Among macroeconomists, the view that financial globalization and the ease of capital flows between key financial centers and peripheries has made “global risk aversion” a major factor driving global business cycles has become increasingly popular. At the level of national financial markets, the role of capital inflows and outflows is studied in sufficient detail – the “safe haven” around the world is strongly associated with US Treasuries and dollar assets in general. For each economy (which, with the exception of China, is usually significantly smaller than the US), the “harbour” appears to be more or less “bottomless”. All the more interesting is the work of Board of Governors economists published by the US Federal Reserve on September 29, who pose the question differently – what is the role of “risk aversion” in the US Federal Reserve’s monetary policy itself, in the business cycle in the US and in global business cycles?

For the rest of the world, two solutions are possible: a specific central bank either independently and for the sake of its own goals triggers with its decisions (for example, on the key rate) an increase (or decrease) in credit activity in its own banking system, or, in the case of high involvement of the economy in world trade, synchronizes these activities with the business cycles of major trading partners. The second scenario is more common, and because of this, the US business cycle is the main driver of global recessions and growth. It is obvious that the “flight to quality” due to the decline in global GDP should also influence the decisions of the issuer of the dollar – the US Federal Reserve: how strong is this influence and how independent is the Fed in actions affecting the American, and with it the world, business cycle?

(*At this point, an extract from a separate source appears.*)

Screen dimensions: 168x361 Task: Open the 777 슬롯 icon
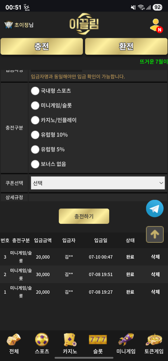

The answer of Fed economists is paradoxical, although it is intuitively easily accepted: the shocks due to the global “flight to quality” are quite strong and spread so synchronously through the globalization of world financial markets that it is not necessary to say that it is the Fed that controls the dynamics of world GDP through the movement of the key rate. In contrast, the flight to quality should probably be considered the main driver of the global business cycle and the most important driver of the US business cycle.

The size of the US economy relative to its trading partners is such that the impact on it is weaker than on any other jurisdiction. However, the impact of the “flight to quality”, which reduces global economic activity and global inflation, widens corporate borrowing spreads and strengthens the US dollar, is also significant at the level of the US economy. At the same time, the Fed’s actions, at least in 2008–2018, can be viewed as a rational response within the monetary policy framework to global capital inflows and outflows to the United States, explained by the dynamics of the global business cycle and exogenous shocks, from wars and surges in foreign policy tensions (i.e. at the limit – expectations of wars) to natural disasters.

Technically, the work of the authors of the Federal Reserve, entitled “Global Flight to Quality, Business Cycles and the Dollar,” is needed to assess the capabilities of national (outside the US, but partly there) regulators independently, without taking into account the global business cycles of decline and rise in business and credit activity, cope with financial instability in your jurisdiction. Nevertheless, the main conclusion that emerges is even broader – the global business cycle, in essence, is not controlled by anyone, and the role of the US Federal Reserve in this process also depends on the course of events in world history, which cannot be controlled.